Emmanuelle Ménard Les anges aussi sautent dans les vagues roman édition L’échappée belle (2024,212 pages 20 euros)
Dupe de rien et résidente en home suite à un accident de santé, la narratrice se raconte au passé, ce que font certainement bon nombre de personnes dans cette situation.
L’espace raccourci lui donne une sensibilité supplémentaire à voir les choses autrement et à se rappeler des moments de bonheur : « Et puis tu es née, ma Jeannette, un bouquet de fleurs qui sortait d’entre les jambes. J’ai tout de suite adoré tes plis, tes rictus, ton habillement de nouveau-né/…/ Et aujourd’hui, comme tu as changé. Il faut croire que le temps vole beaucoup de choses, même le rire de l’enfance. Pourtant il m’arrive encore de l’apercevoir, ce rire, dans un coin de ton œil, sur le bord de tes lèvres ».

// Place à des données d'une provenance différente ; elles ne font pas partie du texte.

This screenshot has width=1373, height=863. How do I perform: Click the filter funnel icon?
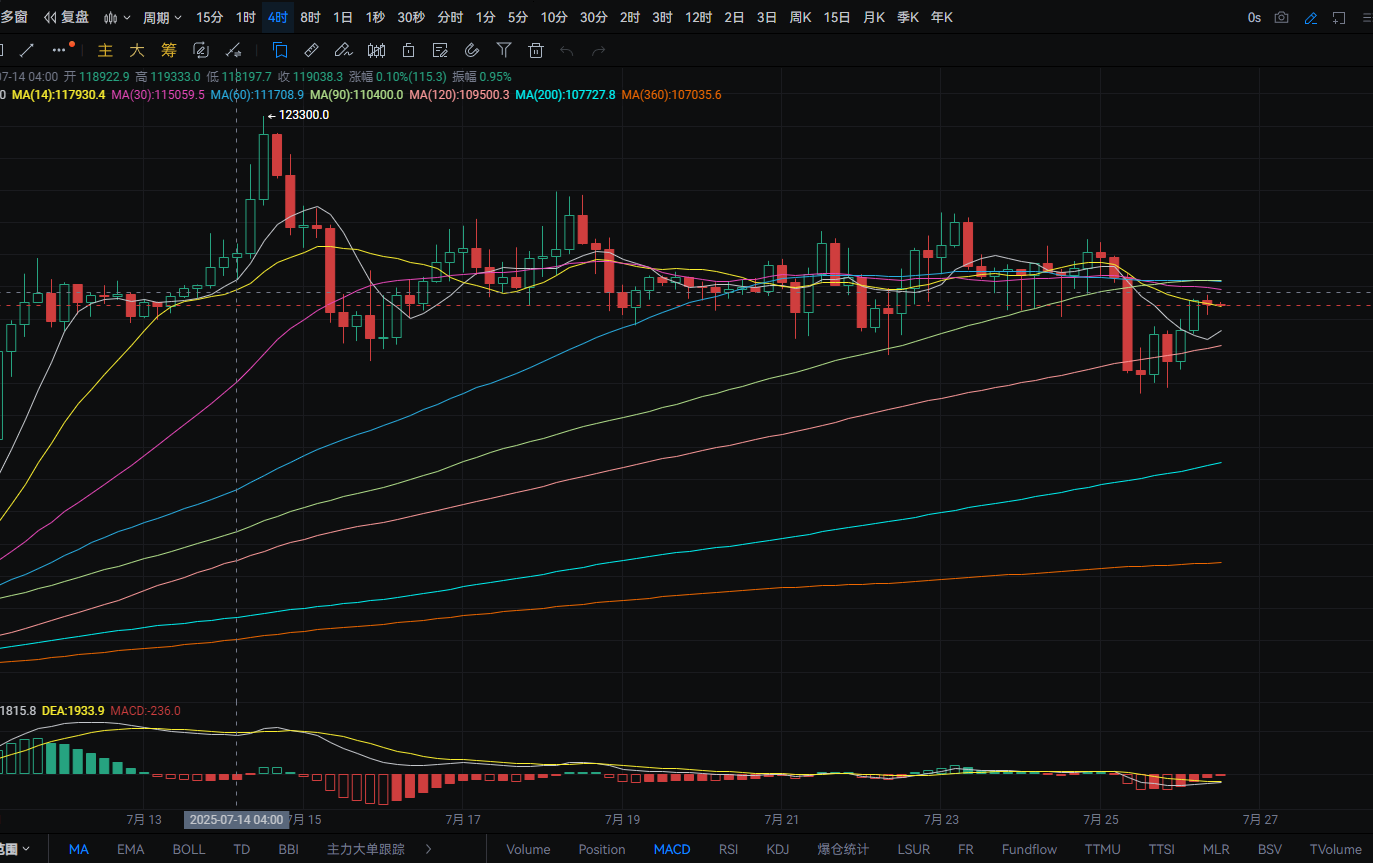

L’ambiance du milieu est particulièrement bien rendue dans ce roman profondément humain où la fille, à son tour, exprime, de façon très visuelle, l’état de la mère quand elle parle du «Bon repos » tandis qu’elle-même remet sa propre existence en balance et en questions .Comment faire coïncider les existences pour leur donner un nouveau but ? « Demain elle a rendez-vous avec une ergothérapeute du « Bon Repos ». Elle appréhende déjà : sa mère, obstinément, reste cloîtrée dans sa chambre. Et si on la forçait un peu ? Ce ne serait pas un viol, non, juste un petit coup de pouce dans le dos pour lui faire entrouvrir les bons côtés de sa nouvelle maison » Une tierce personne dans « cet enfer à deux » va-t-elle sauver la mise ?
La société, on ne s’en étonnera pas, est régulièrement mise en cause : « Elle en avait de bonnes, Paule, comme si on allait s’occuper des parents et des grands-parents alors que, dans cette société, on n’était même pas fichu de s’occuper de soi-même ».
Ce roman pousse à la réflexion sur l’existence et sa durée : « Tu imagines une vie qui dure toujours…Je me demande bien s’il y aura encore un passé, un présent, et un futur puisque le temps n’existerait plus/…/ On repousserait tout et n’importe quoi au lendemain puis au surlendemain… ».
L’autrice a de l’humour et, bien évidemment, on le retrouve agréablement entre les lignes : « Enfin, heureusement que je n’ai pas droit à du moulu. J’ai vu ce genre d’assiette au repas de Noël ; on aurait dit de la bouillie pour cochon. Et encore je suis gentille. On parle de peinture abstraite mais, là, j’aurais été incapable de déterminer les ingrédients : même les couleurs étaient passées, et les formes, n’en parlons pas ! Inexistantes. Un vrai tableau de maître ! ».
Toutes ces conversations « souterraines » ramènent à la réalité, à la vraie vie qu’elle soit du moment ou de souvenirs mais « A qui confier demain ? » .
Respect pour le personnel des homes parfois rendu positivement dans l’esprit de la résidente : « Il est drôle cet Ibrahim. Je ne l’ai vu qu’une fois, quelques minutes, mais cet œil qui brille…Jamais je n’aurais cru qu’il puisse y avoir autant d’amour dans un seul regard ».
« De la lumière sur nos ombres, voilà ce qui nous manque » nous dit la personne résidente.
Du roman, en tout cas, la lumière fuse à trouver, avec l’aide d’Ibrahim, « l’âge du cœur » et une destination : « La musique de la mer, ma Jeannette, est une partition introuvable ; une partition écrite pour les anges ».